STScI: Hubble Watches Exploding Star Fade into Oblivion
Pictured here is the captivating galaxy NGC 2525. Located nearly 70 million light-years from Earth, this galaxy is part of the constellation of Puppis in the southern hemisphere. Together with the Carina and the Vela constellations, it makes up an image of the Argo from ancient greek mythology. Another kind of monster, a supermassive black hole, lurks at the centre of NGC 2525. Nearly every galaxy contains a supermassive black hole, which can range in mass from hundreds of thousands to billions of times the mass of the Sun. Hubble has captured a series of images of NGC2525 as part of one of its major investigations; measuring the expansion rate of the Universe, which can help answer fundamental questions about our Universe’s very nature. ESA/Hubble has now published a unique time-lapse of this galaxy and it’s fading supernova. Credits: NASA, ESA, and A. Riess (STScI/JHU) and the SH0ES team
Acknowledgment: M. Zamani (ESA/Hubble)
DISAPPEARING SUPERNOVA IN DISTANT GALAXY CAPTURED IN HUBBLE MOVIE
Now you see it, now you don’t. Though stars explode at the rate of one per second in the vast universe, it’s rare to get a time-lapse movie of one fading into obscurity. This disappearing act, in a galaxy 70 million light-years away, was captured by the Hubble Space Telescope as part of a program to measure the universe’s expansion rate.
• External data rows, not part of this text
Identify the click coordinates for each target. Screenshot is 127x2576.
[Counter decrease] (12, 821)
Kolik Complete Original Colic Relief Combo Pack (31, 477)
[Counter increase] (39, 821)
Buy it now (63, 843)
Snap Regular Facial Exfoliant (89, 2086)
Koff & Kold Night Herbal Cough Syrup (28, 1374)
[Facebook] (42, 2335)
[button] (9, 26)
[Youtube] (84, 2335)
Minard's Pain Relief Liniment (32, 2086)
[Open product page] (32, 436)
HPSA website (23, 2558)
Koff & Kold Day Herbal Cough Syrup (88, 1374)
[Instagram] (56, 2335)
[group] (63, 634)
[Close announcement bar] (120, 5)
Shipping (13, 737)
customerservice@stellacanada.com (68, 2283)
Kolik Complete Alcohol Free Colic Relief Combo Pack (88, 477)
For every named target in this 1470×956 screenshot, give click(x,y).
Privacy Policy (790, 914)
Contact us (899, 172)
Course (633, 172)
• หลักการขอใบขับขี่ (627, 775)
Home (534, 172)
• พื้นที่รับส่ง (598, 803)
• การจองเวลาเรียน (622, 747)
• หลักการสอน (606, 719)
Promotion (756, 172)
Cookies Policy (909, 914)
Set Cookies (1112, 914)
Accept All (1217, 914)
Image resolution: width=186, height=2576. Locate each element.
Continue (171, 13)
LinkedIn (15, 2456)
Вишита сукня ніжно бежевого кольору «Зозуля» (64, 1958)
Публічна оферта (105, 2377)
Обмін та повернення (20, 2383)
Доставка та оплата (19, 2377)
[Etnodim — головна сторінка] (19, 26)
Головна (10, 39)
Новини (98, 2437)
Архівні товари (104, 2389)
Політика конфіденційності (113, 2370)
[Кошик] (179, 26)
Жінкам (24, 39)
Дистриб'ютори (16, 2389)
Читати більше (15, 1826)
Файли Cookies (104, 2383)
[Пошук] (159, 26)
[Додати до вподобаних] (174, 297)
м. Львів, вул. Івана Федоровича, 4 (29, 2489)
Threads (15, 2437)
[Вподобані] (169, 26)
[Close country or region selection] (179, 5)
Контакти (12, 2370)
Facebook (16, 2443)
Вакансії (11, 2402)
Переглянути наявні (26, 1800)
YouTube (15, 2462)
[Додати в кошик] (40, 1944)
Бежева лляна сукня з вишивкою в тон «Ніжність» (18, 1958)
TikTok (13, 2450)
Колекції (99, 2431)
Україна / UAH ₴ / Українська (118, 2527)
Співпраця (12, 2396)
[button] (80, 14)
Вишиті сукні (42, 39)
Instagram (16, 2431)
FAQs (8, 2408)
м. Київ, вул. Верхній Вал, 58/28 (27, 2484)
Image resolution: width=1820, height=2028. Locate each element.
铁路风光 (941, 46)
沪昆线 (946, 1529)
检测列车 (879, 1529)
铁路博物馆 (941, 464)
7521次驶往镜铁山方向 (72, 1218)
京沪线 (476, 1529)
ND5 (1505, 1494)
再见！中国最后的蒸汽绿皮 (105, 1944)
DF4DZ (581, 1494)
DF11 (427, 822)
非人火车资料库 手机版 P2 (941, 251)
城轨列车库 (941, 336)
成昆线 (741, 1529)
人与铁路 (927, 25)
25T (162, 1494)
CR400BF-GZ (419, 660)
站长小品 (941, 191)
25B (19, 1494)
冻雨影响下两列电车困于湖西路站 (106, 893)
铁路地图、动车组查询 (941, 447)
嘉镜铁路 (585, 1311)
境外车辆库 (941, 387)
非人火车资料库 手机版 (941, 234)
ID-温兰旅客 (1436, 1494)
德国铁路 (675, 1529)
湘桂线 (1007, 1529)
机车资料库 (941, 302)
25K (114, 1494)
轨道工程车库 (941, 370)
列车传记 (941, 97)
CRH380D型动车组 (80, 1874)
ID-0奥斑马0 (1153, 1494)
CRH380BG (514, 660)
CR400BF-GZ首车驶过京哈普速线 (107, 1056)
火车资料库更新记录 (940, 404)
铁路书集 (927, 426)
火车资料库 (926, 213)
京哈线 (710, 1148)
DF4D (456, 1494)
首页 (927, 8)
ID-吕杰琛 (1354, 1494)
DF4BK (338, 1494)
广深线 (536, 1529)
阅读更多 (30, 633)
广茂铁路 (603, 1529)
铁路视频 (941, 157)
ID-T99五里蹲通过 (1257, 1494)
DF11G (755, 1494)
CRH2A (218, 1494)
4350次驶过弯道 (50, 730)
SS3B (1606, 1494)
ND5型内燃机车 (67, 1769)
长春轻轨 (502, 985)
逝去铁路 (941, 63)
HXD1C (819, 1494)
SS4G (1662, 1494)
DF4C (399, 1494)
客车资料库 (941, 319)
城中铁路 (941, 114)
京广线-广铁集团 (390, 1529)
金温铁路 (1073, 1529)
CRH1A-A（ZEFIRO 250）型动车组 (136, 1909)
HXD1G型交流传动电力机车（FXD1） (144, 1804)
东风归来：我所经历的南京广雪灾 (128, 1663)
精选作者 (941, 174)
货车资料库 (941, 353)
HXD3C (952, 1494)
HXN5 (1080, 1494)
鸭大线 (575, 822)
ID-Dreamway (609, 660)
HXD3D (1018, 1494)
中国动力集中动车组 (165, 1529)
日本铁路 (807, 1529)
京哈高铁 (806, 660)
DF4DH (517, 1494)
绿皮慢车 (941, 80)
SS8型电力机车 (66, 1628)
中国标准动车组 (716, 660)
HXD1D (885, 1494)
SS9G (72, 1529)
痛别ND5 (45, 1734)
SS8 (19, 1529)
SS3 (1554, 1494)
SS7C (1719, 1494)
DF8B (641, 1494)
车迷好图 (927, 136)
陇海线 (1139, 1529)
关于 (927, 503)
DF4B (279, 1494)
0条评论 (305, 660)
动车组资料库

More than just providing celestial fireworks, supernovae can be used as milepost markers to measure distances to galaxies. This yardstick is needed to calculate how quickly galaxies appear to be flying apart from one another, which in turn provides an age estimate for the universe. The titanic explosion, which briefly outshined the entire host galaxy, originated from a white dwarf accreting material from its companion star. This pileup of gas eventually triggered a runaway thermonuclear explosion, making the dwarf nature’s own atomic bomb. The energy briefly unleashed was equal to the radiance of 5 billion Suns. This time-lapse sequence of snapshots compresses nearly one year’s worth of Hubble observations into a few seconds.